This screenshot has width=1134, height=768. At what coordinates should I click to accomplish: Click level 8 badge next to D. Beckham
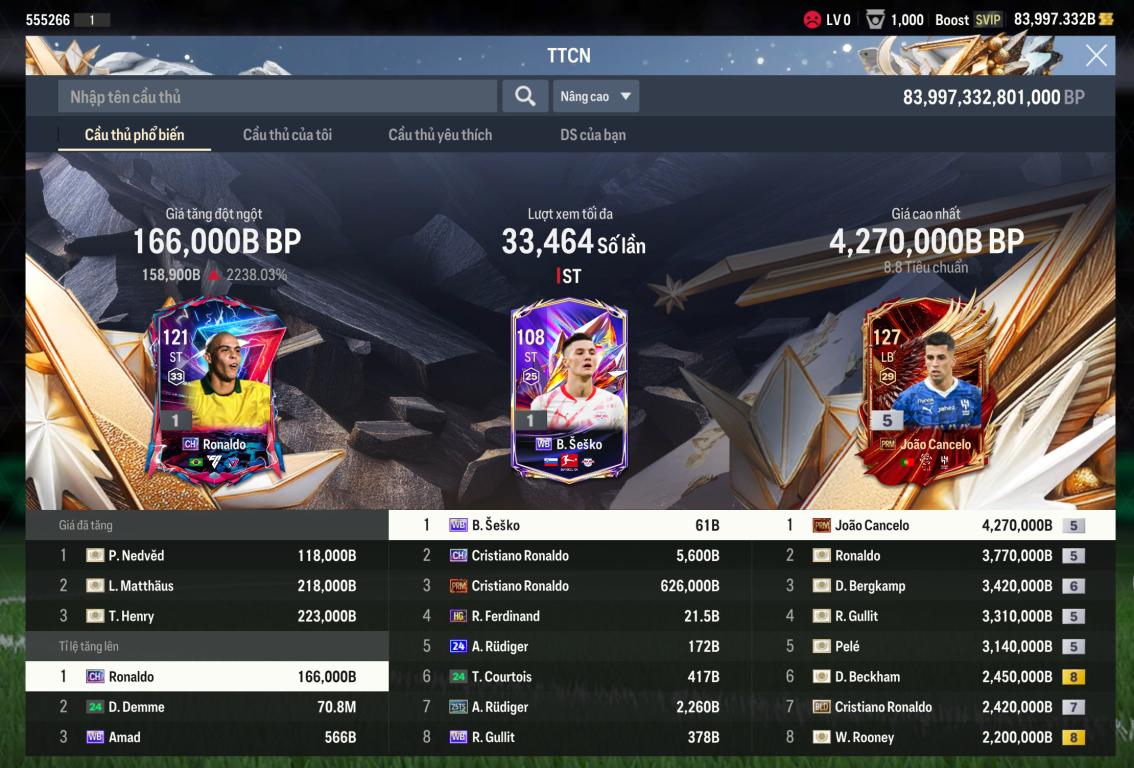pyautogui.click(x=1073, y=677)
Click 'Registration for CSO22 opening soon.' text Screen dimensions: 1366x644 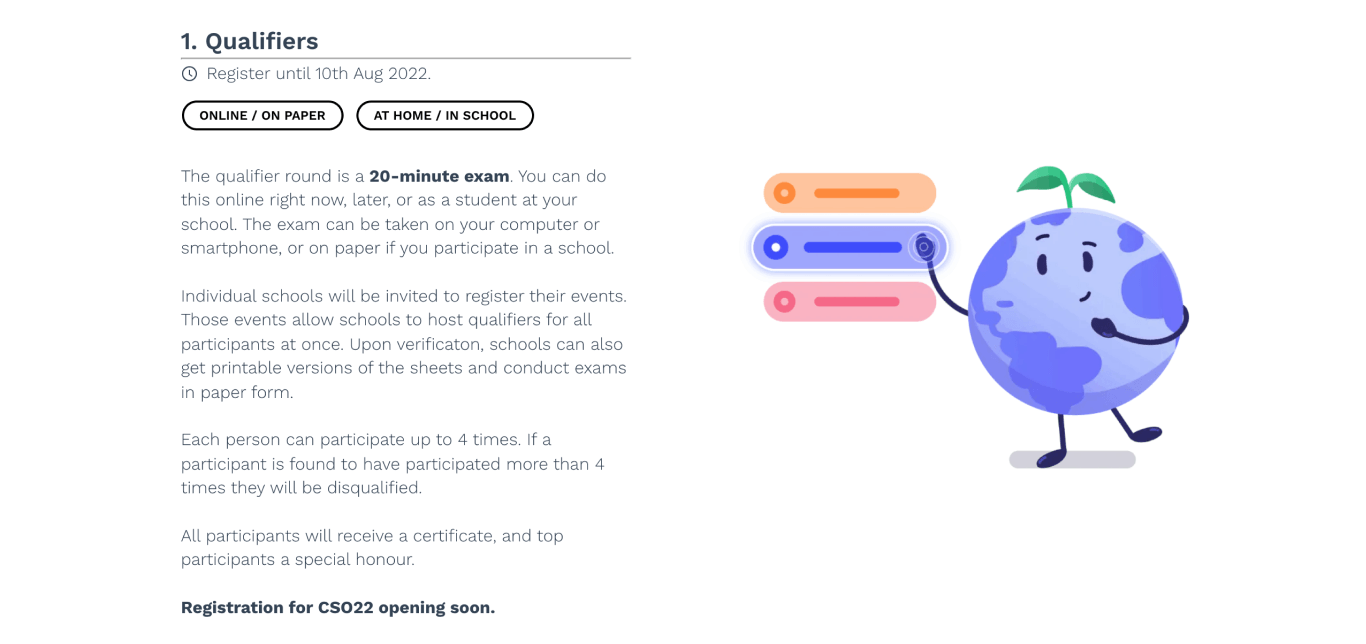[338, 608]
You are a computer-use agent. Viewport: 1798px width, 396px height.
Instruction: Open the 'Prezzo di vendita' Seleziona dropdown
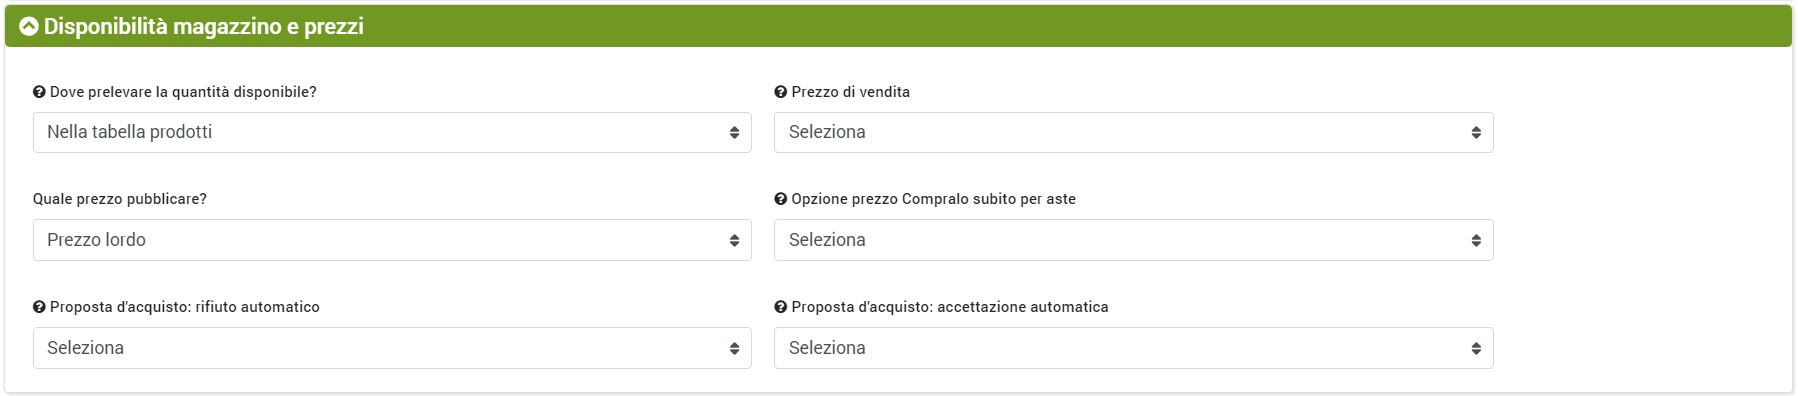pos(1134,132)
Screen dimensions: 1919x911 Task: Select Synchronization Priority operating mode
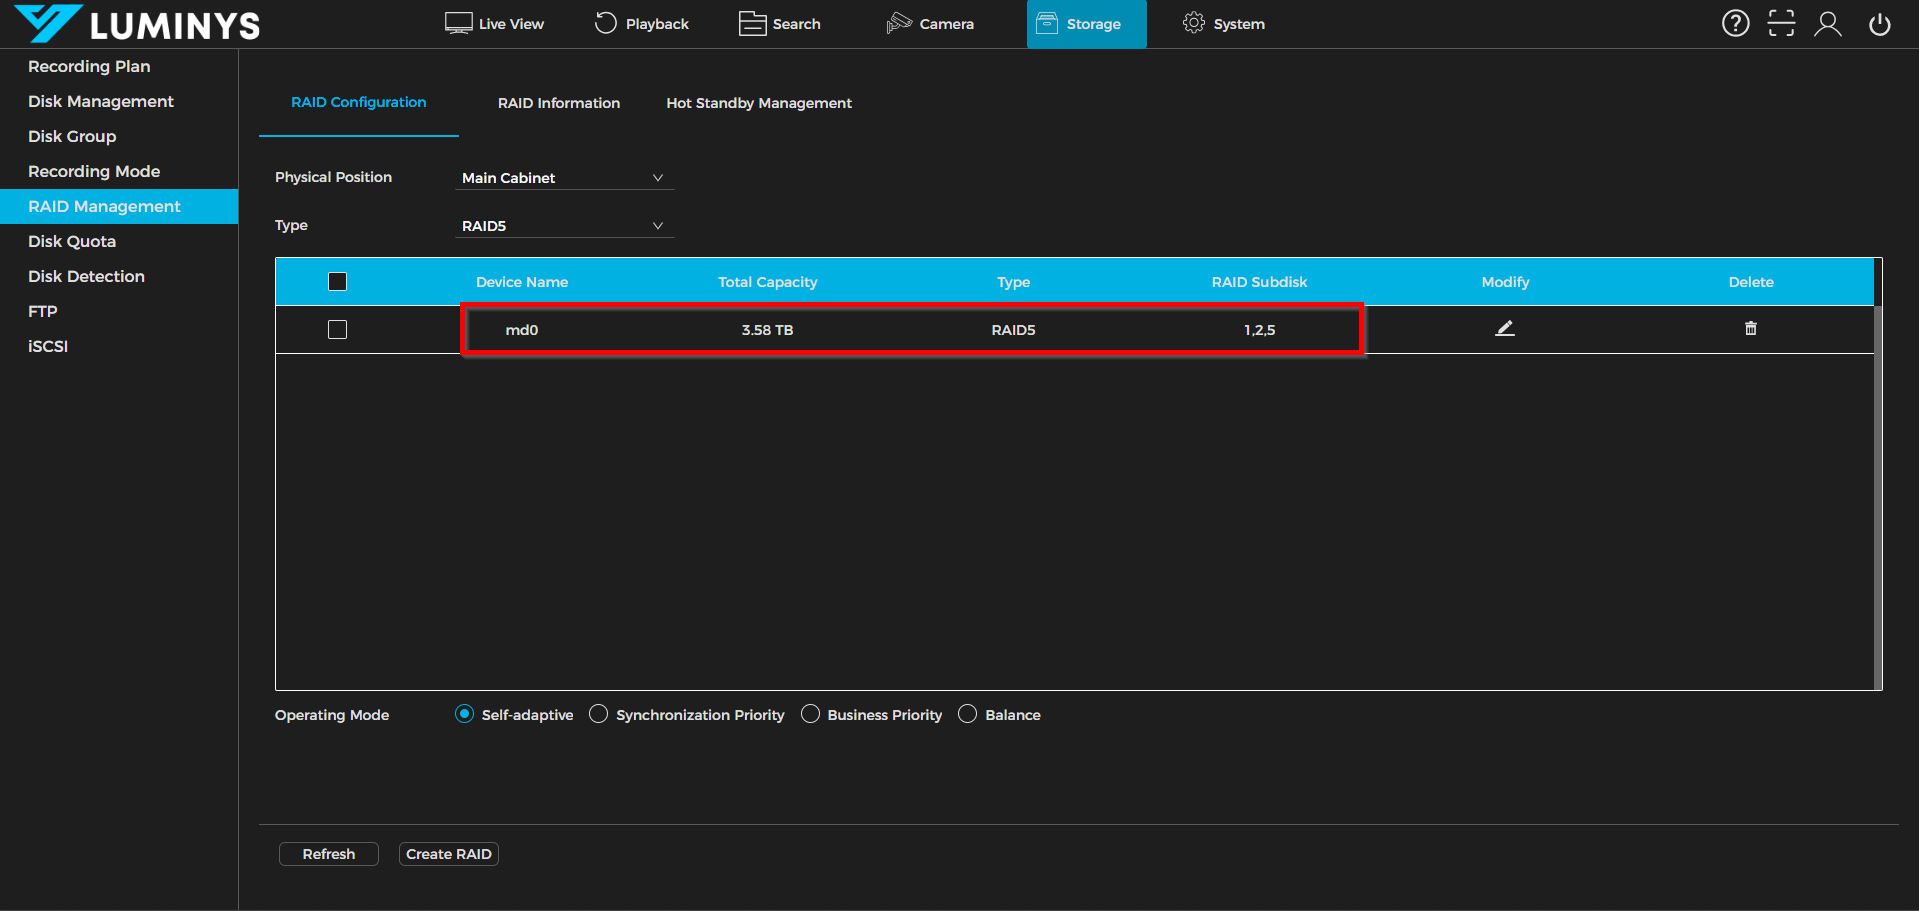click(x=598, y=714)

____________

◆ Aim of the exercise:
Your answer must be the lines from the one holding "Screen dimensions: 1919x911" through the final line of the records above, exactly as written and without any pictures.

◆ Answer to this task:
Screen dimensions: 1919x911 Task: Select Synchronization Priority operating mode
click(x=598, y=714)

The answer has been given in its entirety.